Choice of Edwards no nod to business

Business Reaction

Election 2004 : The Democratic Ticket

July 07, 2004|By Paul Adams and M. William Salganik | Paul Adams and M. William Salganik,SUN STAFF

Perhaps the only thing that riles big business more than a trial lawyer is a populist politician who wants to curb free trade.

North Carolina Sen. John Edwards is both. So it's no surprise that his selection as Sen. John Kerry's running mate for president of the United States is already provoking a visceral response from business leaders who have long spoken in favor of tort reform and the kind of unfettered trade that Edwards blames for sending jobs overseas.

"The selection of a trial lawyer as running mate is huge to the business community's thinking," said Darren McKinney, a spokesman for the National Association of Manufacturers, which favors legal reforms that would limit jury awards.

Beyond legal reform, McKinney characterized Edwards' rhetoric on the campaign trail as "protectionist" on trade issues, which is a red flag to many in the business community.

In a further sign of things to come, Tom Donohue, head of the U.S. Chamber of Commerce, bluntly told The Wall Street Journal that if Edwards was the vice presidential nominee, the chamber would abandon its tradition of neutrality in presidential elections and dedicate itself to defeating Kerry in November's election. The chamber subsequently declined to comment after Edwards' selection became public yesterday.

To many political analysts, it's obvious Kerry's choice wasn't a nod to the rabidly pro-business camp.

"He [Edwards] is certainly not an olive branch to the business community, large or small," said Roger Porter, professor of government and business at Harvard University and a former economic adviser to presidents Ford, Reagan and the first President Bush.

But for all the bluster, political and business analysts say, the business community's outrage will have little impact on the election.

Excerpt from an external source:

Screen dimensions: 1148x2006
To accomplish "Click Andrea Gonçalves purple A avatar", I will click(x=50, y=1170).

The same business leaders who are horrified at the notion of a trial lawyer in the White House almost certainly never planned to vote for Kerry anyway.

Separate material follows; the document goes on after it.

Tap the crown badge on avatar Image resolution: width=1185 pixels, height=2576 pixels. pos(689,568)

And they most likely would have found fault with any Kerry running mate. For example, Rep. Richard Gephardt, a rival to Edwards for the vice presidential nomination, voted with the National Association of Manufacturers on legislative issues 5 percent of the time compared with Edwards' 6 percent.

"I don't know that Edwards is any better or worse suited for the business community than any of the other possibilities," said Kenneth Dautrich, director of Center for Survey Research and Analysis at University of Connecticut. "The fact that he's a trial lawyer will give them certain pieces of ammunition. ... But if it had been Gephardt, they would have a different piece of ammunition to talk about.

"I think for those who are rabidly free-trade and tort-reform, this will only highlight their opposition to the Kerry ticket," said Michael D. Lord, professor of management at Wake Forest University in Winston-Salem, N.C. "But they weren't going to support the Kerry/Edwards ticket anyway."

Bush campaign officials and Republican strategists predicted yesterday that the choice of Edwards would energize Republican business donors, who have disappointed the party by remaining on the sidelines so far this year.

"This will bring the business community off the bench for the Republicans," said Scott Reed, who managed Bob Dole's 1996 presidential campaign, "because of their fear of having a trial lawyer a heartbeat from the presidency."

Lord and other analysts said that, despite Edwards' populist rhetoric on the campaign trail during the primaries, a Kerry administration with Edwards at No. 2 would almost certainly hew to the Clinton/Gore economic model, which many considered to be moderately pro-business.

"In the end, the Clinton administration was actually very free-trade," he said.

On the campaign trail, Edwards, who became a multimillionaire after a 20-year career as a trial lawyer, talks about his humble beginnings as the genesis for his advocacy for "regular people." His parents worked in the textile industry, which has been devastated by overseas competitors.

But analysts point out that campaign rhetoric often doesn't turn into policy. Bush, for example, was elected as a free-trade advocate, but later imposed tariffs to protect the U.S. steel industry and signed a farm bill that includes generous subsidies for farmers.

Kerry tends to be moderate on trade issues, putting him at odds with Edwards' more protectionist stance. But that may be by design, said Colleen Shogan, an expert on the American presidency and a professor of public and international affairs at George Mason University.

Kerry's selection of Edwards was likely an appeal to voters in battleground Midwest states, where the outsourcing of jobs overseas has been a hot political issue. Edwards could put Kerry over the top among those voters.

"This will play well in areas like Ohio and Pennsylvania," Shogan said.

While trade and other issues might be important to business and to voters generally, much of the political heat may be generated by the trial lawyer label.